During Peace Corps, I was constantly amazed at the people I had the pleasure of serving with.  They challenged me to be a better volunteer and a better person, and they still challenge me.  I am amazed at how much they have accomplished, the lessons and values they promote and share, and their visions for what the future holds.  These people inspire, cajole, and peer-pressure us to be better, work harder, reach further in our personal and professional lives.  And I am as inspired and humbled by them six years and 9 months down the lines as I was on that fateful day of September 8, 2007, when we first met in Philadelphia.

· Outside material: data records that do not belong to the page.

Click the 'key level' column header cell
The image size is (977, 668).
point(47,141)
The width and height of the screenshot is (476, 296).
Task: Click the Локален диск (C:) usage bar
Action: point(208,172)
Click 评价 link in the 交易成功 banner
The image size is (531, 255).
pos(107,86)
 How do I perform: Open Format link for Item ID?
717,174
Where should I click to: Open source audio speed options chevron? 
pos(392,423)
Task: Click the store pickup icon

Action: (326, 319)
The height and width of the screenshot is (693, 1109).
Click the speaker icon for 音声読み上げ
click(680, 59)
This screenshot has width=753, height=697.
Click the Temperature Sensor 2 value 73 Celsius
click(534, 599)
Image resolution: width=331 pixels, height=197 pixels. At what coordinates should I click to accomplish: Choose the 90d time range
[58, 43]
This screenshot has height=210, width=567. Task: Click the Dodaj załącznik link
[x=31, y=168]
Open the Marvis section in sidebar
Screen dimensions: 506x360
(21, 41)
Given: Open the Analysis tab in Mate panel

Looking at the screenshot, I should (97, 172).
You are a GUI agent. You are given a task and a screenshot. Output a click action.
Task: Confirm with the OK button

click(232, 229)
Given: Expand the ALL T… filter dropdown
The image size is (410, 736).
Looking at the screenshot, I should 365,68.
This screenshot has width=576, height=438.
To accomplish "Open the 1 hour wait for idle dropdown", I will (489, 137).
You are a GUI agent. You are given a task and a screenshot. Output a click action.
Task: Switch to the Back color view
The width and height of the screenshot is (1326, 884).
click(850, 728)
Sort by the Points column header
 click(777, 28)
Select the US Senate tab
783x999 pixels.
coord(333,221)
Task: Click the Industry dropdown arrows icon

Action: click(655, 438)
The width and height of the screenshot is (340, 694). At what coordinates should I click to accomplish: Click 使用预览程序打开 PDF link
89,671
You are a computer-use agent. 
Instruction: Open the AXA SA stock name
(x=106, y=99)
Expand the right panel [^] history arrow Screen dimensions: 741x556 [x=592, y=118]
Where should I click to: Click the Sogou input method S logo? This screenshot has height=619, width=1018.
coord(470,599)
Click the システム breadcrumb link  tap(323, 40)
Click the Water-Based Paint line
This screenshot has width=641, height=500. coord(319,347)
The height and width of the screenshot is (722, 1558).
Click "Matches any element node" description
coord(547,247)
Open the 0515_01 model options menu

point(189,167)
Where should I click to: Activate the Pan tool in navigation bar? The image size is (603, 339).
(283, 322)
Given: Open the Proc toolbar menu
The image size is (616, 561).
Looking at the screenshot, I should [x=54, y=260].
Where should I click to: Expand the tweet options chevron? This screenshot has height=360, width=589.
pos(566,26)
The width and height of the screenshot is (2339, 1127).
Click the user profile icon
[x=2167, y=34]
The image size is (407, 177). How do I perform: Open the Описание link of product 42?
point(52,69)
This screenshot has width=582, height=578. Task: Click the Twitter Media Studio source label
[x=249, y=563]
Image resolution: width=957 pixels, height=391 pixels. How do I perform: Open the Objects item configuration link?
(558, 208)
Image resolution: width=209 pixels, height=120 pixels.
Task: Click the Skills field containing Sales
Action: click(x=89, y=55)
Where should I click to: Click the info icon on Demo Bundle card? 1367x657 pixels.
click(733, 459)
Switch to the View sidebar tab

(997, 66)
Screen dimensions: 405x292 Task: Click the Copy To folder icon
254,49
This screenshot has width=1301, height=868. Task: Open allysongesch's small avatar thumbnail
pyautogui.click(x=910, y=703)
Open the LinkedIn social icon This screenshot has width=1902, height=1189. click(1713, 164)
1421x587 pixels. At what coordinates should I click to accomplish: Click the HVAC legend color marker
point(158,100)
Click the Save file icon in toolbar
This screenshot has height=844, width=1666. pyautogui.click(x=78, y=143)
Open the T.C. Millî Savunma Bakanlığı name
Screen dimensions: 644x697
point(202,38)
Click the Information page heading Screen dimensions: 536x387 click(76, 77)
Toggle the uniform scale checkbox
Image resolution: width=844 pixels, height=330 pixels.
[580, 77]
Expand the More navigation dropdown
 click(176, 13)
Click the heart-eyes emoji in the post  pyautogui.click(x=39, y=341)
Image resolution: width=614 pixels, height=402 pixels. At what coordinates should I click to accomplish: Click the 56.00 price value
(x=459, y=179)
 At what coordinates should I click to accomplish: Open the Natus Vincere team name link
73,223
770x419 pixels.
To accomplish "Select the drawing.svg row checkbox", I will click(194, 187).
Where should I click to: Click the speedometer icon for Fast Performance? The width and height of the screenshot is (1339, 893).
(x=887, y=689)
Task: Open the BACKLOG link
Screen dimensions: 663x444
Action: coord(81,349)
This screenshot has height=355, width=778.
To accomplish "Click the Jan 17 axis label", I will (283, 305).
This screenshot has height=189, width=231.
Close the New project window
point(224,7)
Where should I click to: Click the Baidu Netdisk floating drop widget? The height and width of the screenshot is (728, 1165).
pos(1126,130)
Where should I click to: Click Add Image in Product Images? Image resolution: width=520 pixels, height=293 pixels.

By letting such a special group of people into that little crack that started us on this journey, we commenced a journey that will never end, a journey where we allow ourselves to be vulnerable.  We let our hearts to break for the sadness of others, in hopes of tempering their pain.  We let the joy, goodness, and beauty of their broken hearts fill the cracks in our own.  And this journey continues to test the capacity of my heart to hold an immense amount of happiness and love without bursting wide open.  It is truly this network of journeys that allows volunteers and returned volunteers to live life so fully, inevitably experiencing heartbreak and simultaneously finding the fervor, strength, and integrity to live the purposeful and intentional lives that we do.  With excitement and anticipation I look forward to our 10-year reunion for which the planning is already in the works: May 23, 2019!